**Exercise:** Please say how many lines in the entries below hold the string "Cookies", with no other words.

[Information shown — start]

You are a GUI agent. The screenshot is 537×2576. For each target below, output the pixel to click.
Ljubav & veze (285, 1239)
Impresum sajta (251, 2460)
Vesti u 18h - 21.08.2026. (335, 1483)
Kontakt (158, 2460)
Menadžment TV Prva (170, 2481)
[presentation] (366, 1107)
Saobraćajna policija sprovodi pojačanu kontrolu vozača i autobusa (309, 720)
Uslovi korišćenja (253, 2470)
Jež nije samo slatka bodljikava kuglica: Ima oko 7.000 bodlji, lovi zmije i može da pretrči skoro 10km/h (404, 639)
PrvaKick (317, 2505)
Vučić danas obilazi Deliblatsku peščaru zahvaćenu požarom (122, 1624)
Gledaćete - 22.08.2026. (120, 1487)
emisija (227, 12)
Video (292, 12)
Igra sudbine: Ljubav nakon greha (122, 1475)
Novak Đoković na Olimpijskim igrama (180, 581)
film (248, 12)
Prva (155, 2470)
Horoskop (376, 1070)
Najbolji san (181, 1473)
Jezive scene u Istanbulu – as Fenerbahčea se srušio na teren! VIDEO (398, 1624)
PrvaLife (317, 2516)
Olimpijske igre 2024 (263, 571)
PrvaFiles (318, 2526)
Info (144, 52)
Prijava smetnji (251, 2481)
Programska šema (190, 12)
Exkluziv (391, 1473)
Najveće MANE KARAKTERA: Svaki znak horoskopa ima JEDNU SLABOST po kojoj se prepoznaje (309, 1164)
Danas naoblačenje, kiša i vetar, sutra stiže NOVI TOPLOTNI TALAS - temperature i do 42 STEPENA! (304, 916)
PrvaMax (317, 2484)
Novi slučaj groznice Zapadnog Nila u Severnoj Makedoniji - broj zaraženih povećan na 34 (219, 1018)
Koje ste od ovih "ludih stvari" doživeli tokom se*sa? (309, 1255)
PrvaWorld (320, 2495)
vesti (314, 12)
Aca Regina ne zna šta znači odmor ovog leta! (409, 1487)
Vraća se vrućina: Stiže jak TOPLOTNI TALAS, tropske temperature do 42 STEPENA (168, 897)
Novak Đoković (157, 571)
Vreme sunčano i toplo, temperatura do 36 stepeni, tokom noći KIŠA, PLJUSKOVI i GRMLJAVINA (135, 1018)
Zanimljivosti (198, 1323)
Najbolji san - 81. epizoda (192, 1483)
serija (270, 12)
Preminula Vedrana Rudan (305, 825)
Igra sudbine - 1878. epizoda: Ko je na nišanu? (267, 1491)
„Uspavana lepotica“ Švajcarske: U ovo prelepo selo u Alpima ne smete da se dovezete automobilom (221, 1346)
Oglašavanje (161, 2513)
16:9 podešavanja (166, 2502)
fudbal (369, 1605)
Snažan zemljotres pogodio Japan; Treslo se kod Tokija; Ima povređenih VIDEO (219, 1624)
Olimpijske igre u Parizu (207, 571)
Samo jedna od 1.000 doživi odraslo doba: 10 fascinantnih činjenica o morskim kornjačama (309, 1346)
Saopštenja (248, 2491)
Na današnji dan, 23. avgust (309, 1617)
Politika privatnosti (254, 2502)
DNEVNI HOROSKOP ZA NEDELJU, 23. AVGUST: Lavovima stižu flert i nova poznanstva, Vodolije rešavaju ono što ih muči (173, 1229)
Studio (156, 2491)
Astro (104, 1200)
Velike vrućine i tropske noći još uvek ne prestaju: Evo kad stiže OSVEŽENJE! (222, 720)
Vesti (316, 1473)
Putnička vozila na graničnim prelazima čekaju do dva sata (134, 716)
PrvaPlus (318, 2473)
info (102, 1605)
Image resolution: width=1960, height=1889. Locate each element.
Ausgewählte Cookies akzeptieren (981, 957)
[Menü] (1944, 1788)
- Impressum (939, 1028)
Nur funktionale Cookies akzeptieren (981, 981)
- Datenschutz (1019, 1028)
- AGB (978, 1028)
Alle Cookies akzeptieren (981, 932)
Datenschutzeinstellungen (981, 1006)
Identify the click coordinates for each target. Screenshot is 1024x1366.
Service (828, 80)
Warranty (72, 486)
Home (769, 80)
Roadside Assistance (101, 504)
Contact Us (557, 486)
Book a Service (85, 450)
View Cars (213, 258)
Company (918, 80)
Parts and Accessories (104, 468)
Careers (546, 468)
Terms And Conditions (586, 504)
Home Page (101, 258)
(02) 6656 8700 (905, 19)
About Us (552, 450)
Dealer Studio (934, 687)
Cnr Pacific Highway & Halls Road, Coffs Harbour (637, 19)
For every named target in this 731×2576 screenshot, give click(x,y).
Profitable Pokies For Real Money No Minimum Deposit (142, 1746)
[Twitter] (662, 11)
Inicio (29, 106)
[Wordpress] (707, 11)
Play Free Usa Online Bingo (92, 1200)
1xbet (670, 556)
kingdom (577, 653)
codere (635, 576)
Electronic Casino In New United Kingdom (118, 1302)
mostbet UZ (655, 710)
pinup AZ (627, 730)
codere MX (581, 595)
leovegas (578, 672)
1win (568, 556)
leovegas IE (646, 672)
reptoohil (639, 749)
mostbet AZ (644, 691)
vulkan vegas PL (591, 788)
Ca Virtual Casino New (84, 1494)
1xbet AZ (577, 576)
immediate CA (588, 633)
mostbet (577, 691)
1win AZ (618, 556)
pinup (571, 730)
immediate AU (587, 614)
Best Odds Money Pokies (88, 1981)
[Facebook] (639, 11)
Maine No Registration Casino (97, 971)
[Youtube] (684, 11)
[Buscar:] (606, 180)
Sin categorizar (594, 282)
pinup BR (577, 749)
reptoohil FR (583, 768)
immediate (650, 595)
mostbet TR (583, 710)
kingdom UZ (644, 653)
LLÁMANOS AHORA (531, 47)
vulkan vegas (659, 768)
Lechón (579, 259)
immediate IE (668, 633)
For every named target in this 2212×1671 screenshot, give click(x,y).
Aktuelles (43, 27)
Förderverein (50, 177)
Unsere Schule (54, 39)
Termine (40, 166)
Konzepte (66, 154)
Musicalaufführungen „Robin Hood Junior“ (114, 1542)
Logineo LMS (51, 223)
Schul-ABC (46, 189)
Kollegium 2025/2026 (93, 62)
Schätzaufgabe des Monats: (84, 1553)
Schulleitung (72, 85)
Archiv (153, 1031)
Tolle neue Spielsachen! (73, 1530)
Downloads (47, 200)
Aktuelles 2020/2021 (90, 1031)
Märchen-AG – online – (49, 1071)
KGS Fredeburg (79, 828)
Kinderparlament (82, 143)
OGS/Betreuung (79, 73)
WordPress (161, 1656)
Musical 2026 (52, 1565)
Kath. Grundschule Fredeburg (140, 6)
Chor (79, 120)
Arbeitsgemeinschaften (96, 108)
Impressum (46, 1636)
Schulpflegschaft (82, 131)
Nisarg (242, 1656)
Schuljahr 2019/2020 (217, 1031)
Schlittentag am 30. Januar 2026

[Information shown — finish]

**Completed exercise:** 3